Task item »
What you return should match the data below exactly, with no pictures in it.

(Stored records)
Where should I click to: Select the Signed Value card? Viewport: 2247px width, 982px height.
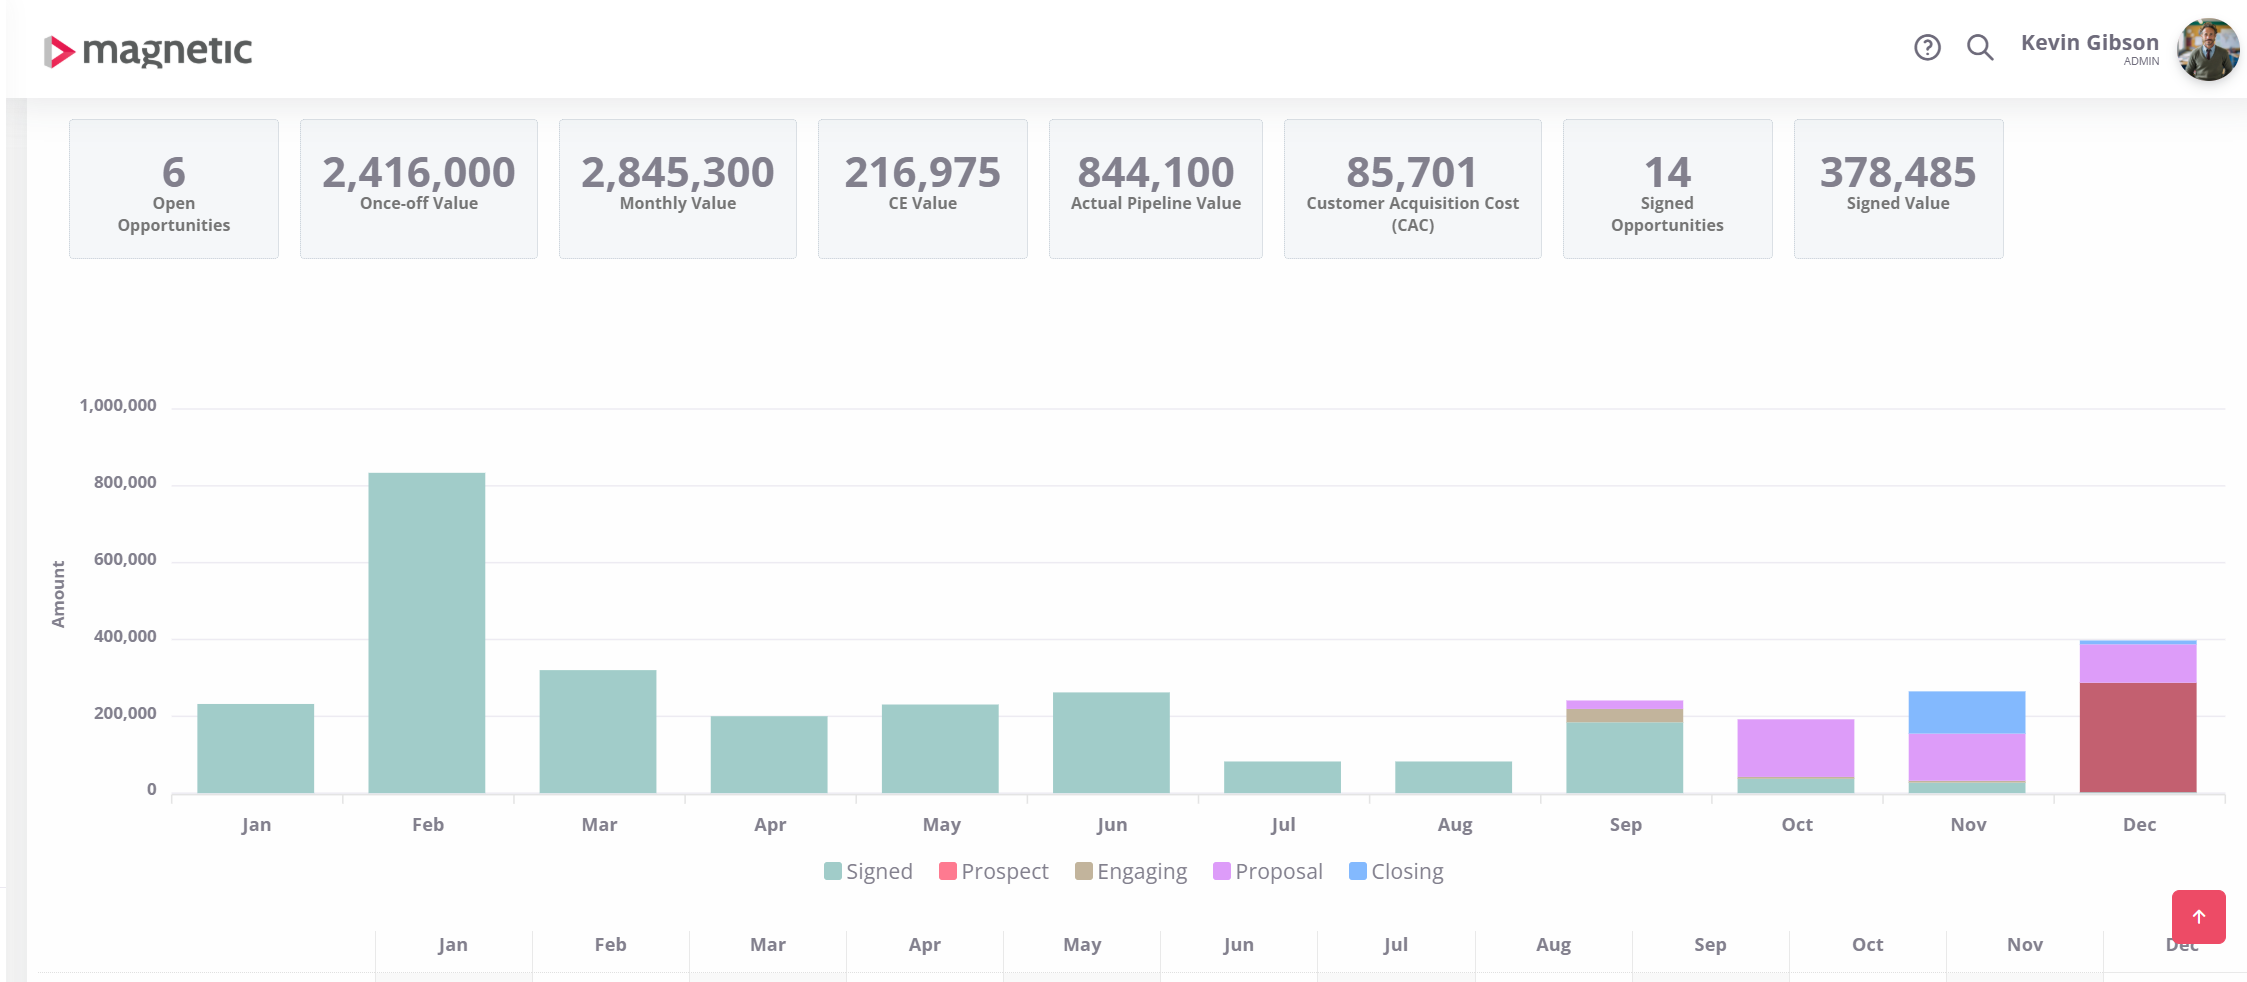coord(1898,189)
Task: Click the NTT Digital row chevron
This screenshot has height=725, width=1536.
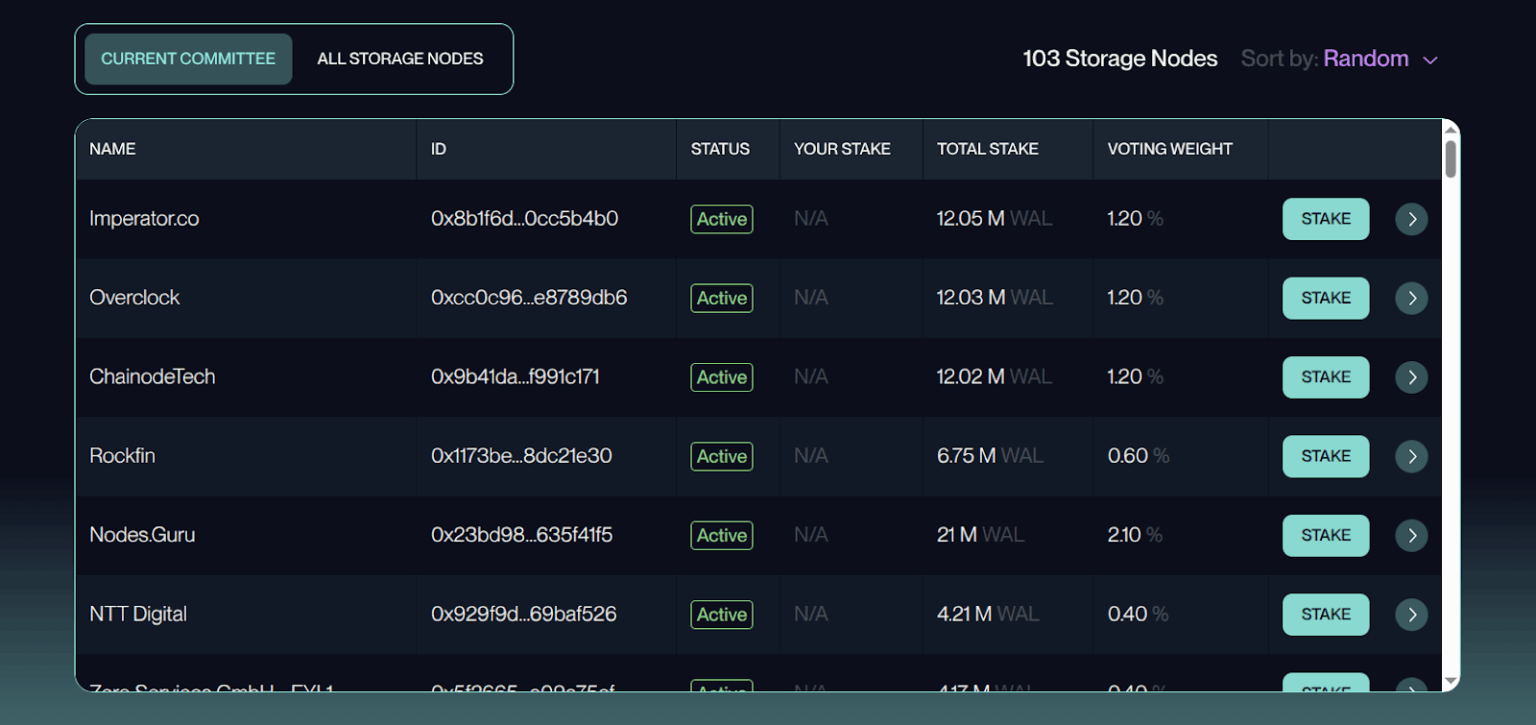Action: [1411, 614]
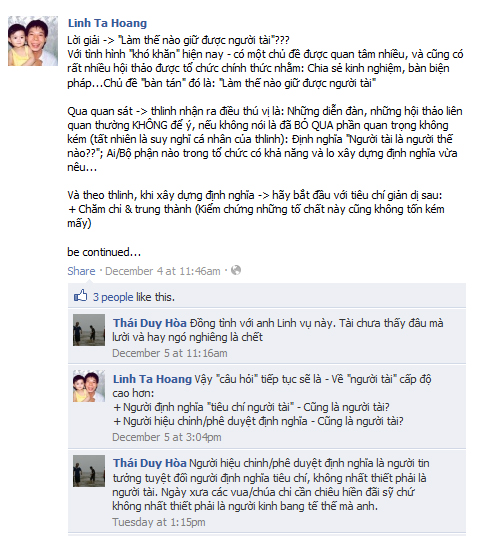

Exercise output »
Where should I click to: Select the Signed Value card? Viewport: 2247px width, 982px height.
coord(1898,189)
Task: Click the NTT Digital row chevron
This screenshot has height=725, width=1536.
Action: [1411, 614]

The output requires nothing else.